From: Wouter Verhelst <w@uter.be>
To: Eric Blake <eblake@redhat.com>
Cc: nbd-general@lists.sourceforge.net, qemu-devel@nongnu.org
Subject: Re: [Qemu-devel] [Nbd] [PATCH 3/1] doc: Propose Structured Replies extension
Date: Tue, 29 Mar 2016 20:51:57 +0200 [thread overview]
Message-ID: <20160329185157.GC12469@grep.be> (raw)

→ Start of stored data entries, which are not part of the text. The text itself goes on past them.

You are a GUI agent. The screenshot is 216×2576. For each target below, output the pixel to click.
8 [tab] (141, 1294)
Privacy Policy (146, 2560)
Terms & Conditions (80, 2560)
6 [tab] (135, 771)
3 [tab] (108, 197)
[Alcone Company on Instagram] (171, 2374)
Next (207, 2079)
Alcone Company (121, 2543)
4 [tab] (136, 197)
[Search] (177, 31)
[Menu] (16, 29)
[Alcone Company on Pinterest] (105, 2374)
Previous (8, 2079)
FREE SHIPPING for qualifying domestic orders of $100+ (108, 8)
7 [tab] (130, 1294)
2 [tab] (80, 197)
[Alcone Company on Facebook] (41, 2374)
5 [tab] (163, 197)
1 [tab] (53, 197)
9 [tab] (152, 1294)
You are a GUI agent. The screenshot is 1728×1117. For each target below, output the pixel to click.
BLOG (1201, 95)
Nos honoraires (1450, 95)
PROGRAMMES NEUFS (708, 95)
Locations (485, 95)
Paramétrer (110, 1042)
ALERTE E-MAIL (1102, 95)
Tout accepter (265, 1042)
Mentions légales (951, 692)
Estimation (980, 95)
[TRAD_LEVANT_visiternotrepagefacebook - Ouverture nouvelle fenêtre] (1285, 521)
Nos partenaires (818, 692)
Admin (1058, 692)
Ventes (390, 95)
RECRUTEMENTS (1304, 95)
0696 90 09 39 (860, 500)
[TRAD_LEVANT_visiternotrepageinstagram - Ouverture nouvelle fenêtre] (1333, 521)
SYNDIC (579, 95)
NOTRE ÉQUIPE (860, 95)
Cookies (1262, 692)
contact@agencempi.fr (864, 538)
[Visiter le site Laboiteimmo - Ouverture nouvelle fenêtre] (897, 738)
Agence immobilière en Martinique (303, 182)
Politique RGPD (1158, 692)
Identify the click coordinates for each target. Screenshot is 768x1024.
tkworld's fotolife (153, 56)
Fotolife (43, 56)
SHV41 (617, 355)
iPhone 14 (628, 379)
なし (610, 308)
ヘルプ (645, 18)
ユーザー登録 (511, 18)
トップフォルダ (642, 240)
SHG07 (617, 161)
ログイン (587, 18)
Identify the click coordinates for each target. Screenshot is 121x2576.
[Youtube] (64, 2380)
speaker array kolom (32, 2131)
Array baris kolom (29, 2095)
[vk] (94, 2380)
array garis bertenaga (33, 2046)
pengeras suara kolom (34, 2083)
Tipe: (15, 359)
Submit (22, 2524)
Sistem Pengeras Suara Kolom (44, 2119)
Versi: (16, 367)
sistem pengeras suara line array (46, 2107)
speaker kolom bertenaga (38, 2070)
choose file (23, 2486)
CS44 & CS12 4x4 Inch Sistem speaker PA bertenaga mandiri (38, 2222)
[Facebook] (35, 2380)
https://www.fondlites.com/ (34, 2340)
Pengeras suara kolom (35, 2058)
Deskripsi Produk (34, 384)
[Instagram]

In-Reply-To: <56FAC823.8070206@redhat.com>
On Tue, Mar 29, 2016 at 12:23:31PM -0600, Eric Blake wrote:
> On 03/29/2016 11:53 AM, Wouter Verhelst wrote:
> > Hi Eric,
> >
> > Having read this in more detail now:
> >
> > On Mon, Mar 28, 2016 at 09:56:36PM -0600, Eric Blake wrote:
> >> + The server MUST ensure that each read chunk lies within the original
> >> + offset and length of the original client request, MUST NOT send read
> >> + chunks that would cover the same offset more than once, and MUST
> >> + send at least one byte of data in addition to the offset field of
> >> + each read chunk. The server MAY send read chunks out of order, and
> >> + may interleave other responses between read replies. The server
> >> + MUST NOT set the error field of a read chunk; if an error occurs, it
> >> + MAY immediately end the sequence of structured response messages,
> >> + MUST send the error in the concluding normal response, and SHOULD
> >> + keep the connection open. The final non-structured response MUST
> >> + set an error unless the sum of data sent by all read chunks totals
> >> + the original client length request.
> >
> > I'm thinking it would probably be a good idea to have the concluding
> > response (if the error field is nonzero) have an offset too; the server
> > could use that to specify where, exactly, the error occurred (so that a
> > client which sent a very large read request doesn't have to go through a
> > binary search or some such to figure out where the read error happened)
> >
> > i.e.,
> >
> > C: read X bytes at offset Y
> > S: (X bytes)
> > S: (error, offset Z)
>
> Here, I'm assuming that you mean X > Z.
Yes, obviously.
> Unfortunately, I chose the design of 0 or more structured replies
> followed by a normal reply, so that the normal reply is a reliable
> indicator that the read is complete (whether successful or not); and the
> whole goal of the extension is to avoid sending any data payload on a
> normal reply. I'm not sure how to send the offset in the normal reply
> without violating the premise that a normal reply has no payload.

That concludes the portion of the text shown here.